Problem description: Only one stretch of the data below is needed. Output the lines from the one with "This screenshot has height=227, width=358." up to and including the one with "Task: Click the 魅力 value field showing 80", exactly as they stand.

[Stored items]
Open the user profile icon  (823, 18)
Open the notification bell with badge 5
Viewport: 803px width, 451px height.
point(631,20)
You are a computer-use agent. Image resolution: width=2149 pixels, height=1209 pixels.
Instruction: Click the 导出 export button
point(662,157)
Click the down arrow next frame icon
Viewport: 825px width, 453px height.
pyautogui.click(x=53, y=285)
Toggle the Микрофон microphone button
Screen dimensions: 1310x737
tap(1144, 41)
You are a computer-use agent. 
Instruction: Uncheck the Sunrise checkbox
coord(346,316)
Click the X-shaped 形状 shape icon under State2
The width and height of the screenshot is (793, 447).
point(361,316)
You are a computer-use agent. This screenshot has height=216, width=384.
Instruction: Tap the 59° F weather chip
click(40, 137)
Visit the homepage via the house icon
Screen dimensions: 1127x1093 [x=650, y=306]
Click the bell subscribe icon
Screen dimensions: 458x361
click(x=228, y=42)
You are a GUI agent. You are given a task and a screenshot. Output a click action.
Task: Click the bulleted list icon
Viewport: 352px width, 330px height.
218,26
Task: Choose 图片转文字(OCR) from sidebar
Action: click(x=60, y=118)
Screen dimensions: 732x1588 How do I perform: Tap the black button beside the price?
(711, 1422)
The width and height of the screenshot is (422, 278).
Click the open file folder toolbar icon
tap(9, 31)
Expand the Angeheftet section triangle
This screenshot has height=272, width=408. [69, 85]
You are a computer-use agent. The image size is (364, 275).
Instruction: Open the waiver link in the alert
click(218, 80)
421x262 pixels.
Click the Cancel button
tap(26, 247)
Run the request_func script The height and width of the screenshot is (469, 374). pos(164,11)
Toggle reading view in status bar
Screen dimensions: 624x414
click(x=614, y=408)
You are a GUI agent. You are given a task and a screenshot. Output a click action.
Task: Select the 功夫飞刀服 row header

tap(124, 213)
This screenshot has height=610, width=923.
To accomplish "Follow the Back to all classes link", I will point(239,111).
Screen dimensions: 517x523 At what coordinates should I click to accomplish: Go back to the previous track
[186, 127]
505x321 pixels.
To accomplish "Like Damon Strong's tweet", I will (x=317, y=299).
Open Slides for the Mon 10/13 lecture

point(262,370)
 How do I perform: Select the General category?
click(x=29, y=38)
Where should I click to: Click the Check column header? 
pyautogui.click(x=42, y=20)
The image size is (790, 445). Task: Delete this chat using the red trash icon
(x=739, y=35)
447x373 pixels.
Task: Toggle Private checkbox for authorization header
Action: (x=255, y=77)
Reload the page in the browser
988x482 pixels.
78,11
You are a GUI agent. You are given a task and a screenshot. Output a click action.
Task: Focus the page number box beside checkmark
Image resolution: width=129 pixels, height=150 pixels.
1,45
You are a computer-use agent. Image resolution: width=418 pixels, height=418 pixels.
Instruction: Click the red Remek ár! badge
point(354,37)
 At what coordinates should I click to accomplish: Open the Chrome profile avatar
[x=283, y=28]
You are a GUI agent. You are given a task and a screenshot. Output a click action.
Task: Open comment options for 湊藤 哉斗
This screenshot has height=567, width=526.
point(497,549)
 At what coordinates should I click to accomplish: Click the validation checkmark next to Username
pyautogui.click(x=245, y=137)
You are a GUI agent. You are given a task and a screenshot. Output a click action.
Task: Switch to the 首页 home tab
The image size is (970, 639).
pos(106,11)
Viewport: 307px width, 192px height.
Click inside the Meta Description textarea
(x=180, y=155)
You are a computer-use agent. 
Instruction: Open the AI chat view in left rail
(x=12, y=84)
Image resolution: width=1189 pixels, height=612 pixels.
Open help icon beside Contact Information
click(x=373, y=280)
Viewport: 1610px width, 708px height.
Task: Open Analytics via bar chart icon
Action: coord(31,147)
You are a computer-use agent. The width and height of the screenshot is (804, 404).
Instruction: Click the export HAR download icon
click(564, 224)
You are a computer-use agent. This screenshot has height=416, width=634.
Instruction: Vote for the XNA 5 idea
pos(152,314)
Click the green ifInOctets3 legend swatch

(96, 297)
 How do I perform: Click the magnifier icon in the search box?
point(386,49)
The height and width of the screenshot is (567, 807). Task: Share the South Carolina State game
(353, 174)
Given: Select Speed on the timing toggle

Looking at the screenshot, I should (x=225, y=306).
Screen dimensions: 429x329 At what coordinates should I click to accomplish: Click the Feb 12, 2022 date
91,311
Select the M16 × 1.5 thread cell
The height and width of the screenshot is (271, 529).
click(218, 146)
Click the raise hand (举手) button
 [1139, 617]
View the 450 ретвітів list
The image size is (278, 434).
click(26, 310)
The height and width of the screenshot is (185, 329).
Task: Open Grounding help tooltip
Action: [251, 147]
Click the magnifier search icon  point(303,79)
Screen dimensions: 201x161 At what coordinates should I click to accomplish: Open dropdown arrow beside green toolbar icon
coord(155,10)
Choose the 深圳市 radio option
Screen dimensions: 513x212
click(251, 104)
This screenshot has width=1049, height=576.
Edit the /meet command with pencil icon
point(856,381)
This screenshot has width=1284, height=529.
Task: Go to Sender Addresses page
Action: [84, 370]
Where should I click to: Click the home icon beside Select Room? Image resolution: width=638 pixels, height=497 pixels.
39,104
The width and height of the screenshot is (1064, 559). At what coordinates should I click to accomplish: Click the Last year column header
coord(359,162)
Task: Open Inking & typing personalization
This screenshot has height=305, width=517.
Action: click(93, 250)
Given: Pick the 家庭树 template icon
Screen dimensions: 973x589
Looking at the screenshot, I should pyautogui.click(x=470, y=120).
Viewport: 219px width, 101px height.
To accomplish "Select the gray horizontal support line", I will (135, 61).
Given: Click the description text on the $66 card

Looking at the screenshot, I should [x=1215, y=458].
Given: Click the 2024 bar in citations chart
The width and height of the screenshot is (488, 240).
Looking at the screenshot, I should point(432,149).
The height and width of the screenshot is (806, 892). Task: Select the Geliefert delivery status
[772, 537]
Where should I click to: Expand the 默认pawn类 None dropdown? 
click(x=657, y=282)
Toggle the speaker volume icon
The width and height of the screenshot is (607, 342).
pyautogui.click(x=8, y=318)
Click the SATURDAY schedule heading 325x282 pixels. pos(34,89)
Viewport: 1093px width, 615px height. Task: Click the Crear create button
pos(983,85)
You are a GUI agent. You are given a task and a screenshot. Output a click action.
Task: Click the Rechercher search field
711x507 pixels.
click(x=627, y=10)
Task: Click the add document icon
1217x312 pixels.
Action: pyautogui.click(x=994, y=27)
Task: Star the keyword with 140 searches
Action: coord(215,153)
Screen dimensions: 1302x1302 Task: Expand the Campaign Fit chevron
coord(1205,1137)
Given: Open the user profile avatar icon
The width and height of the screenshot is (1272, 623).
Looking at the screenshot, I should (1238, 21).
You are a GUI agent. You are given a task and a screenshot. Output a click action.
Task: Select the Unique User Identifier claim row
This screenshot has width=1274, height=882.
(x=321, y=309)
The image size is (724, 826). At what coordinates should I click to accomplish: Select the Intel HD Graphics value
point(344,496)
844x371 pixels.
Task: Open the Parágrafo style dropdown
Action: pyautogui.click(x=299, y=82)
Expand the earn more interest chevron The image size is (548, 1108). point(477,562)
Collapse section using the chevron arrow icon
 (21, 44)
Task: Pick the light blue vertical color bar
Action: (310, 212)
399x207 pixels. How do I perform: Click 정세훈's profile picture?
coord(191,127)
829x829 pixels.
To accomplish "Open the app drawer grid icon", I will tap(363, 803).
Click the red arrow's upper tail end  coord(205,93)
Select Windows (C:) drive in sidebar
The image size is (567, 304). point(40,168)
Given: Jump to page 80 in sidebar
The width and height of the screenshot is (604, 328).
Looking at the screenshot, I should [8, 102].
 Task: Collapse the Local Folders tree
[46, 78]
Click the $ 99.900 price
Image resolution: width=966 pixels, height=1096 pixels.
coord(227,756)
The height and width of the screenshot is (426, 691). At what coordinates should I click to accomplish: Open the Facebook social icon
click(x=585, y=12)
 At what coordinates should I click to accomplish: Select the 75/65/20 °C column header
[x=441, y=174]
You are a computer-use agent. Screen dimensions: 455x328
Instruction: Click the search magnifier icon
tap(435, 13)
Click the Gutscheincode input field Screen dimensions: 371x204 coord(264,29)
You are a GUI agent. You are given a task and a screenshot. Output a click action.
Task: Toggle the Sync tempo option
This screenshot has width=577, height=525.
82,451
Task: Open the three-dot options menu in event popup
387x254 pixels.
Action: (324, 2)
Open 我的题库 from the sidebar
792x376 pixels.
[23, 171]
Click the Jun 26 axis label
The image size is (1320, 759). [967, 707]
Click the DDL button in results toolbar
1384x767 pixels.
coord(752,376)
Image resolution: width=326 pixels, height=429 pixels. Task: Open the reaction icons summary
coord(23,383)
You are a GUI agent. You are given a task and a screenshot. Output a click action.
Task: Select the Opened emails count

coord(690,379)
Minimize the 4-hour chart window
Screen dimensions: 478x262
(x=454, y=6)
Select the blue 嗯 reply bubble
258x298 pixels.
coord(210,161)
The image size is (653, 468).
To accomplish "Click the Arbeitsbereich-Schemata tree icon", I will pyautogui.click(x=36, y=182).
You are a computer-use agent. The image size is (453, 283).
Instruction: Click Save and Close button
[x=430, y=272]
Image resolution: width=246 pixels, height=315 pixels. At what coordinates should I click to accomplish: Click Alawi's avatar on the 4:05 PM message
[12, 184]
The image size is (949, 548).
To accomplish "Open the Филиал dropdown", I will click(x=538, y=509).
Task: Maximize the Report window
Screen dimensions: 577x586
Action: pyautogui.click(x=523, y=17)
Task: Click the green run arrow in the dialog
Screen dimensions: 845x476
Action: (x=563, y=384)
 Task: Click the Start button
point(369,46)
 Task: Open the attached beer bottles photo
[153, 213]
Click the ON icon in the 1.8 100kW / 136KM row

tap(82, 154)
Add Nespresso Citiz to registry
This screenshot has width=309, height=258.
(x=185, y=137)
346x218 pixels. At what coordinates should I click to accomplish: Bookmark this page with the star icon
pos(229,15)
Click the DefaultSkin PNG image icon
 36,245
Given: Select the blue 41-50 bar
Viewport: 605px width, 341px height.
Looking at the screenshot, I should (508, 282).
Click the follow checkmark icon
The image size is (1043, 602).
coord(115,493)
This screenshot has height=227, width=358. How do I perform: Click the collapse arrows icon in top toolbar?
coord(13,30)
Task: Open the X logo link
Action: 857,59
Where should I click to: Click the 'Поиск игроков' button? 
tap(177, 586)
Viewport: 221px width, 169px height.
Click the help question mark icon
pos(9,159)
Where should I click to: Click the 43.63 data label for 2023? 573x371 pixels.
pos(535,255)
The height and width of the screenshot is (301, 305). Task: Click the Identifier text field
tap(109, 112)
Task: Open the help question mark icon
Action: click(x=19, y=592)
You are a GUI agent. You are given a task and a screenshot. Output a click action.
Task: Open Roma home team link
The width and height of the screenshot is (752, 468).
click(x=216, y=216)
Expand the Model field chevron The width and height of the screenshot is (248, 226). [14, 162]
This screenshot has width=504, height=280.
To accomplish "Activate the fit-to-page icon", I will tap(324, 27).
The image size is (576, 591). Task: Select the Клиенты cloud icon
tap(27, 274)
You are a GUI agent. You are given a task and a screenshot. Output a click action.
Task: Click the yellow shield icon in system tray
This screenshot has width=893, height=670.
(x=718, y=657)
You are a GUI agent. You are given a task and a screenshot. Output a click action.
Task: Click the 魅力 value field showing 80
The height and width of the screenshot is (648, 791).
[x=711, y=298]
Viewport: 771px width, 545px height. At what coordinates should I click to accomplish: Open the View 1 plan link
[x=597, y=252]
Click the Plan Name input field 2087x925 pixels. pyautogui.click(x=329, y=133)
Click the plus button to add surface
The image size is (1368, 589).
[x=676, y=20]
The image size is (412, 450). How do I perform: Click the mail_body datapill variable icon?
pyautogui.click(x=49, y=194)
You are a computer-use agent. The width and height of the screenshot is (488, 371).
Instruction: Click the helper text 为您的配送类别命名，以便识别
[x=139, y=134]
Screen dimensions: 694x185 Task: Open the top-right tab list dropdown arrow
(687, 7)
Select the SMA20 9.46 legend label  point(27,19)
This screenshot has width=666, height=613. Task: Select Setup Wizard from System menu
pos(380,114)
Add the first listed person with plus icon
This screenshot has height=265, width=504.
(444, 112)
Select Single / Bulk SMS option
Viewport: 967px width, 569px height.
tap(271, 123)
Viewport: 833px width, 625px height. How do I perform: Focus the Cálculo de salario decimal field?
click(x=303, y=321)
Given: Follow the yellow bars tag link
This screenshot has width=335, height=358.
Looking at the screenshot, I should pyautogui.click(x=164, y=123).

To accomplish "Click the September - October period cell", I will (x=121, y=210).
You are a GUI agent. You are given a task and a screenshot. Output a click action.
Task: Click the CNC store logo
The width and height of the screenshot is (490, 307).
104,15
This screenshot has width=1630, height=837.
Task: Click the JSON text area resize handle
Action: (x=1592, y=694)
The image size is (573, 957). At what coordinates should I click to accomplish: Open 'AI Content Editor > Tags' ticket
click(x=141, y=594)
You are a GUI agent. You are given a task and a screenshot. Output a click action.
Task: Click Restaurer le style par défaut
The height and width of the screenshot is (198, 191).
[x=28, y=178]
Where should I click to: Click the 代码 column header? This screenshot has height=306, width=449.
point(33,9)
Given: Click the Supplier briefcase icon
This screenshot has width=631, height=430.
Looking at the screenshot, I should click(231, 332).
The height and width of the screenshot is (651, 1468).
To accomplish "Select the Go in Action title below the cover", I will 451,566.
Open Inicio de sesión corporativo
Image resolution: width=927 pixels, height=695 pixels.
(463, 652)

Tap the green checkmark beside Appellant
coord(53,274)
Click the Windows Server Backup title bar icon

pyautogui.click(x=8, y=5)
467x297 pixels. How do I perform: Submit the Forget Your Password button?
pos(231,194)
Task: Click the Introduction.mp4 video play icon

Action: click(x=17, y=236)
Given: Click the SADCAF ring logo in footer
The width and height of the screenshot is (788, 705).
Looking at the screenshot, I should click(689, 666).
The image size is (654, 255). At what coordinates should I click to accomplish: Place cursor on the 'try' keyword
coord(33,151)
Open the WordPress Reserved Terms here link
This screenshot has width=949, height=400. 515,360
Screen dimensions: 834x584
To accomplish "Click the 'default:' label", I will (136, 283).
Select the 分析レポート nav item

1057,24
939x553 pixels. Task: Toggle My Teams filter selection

Solved problem:
This screenshot has height=227, width=358. How do I perform: Click the collapse arrows icon in top toolbar?
coord(13,30)
Task: Open the X logo link
Action: 857,59
Where should I click to: Click the 'Поиск игроков' button? 
tap(177, 586)
Viewport: 221px width, 169px height.
Click the help question mark icon
pos(9,159)
Where should I click to: Click the 43.63 data label for 2023? 573x371 pixels.
pos(535,255)
The height and width of the screenshot is (301, 305). Task: Click the Identifier text field
tap(109, 112)
Task: Open the help question mark icon
Action: click(x=19, y=592)
You are a GUI agent. You are given a task and a screenshot. Output a click action.
Task: Open Roma home team link
The width and height of the screenshot is (752, 468).
click(x=216, y=216)
Expand the Model field chevron The width and height of the screenshot is (248, 226). [14, 162]
This screenshot has width=504, height=280.
To accomplish "Activate the fit-to-page icon", I will tap(324, 27).
The image size is (576, 591). Task: Select the Клиенты cloud icon
tap(27, 274)
You are a GUI agent. You are given a task and a screenshot. Output a click action.
Task: Click the yellow shield icon in system tray
This screenshot has width=893, height=670.
(x=718, y=657)
You are a GUI agent. You are given a task and a screenshot. Output a click action.
Task: Click the 魅力 value field showing 80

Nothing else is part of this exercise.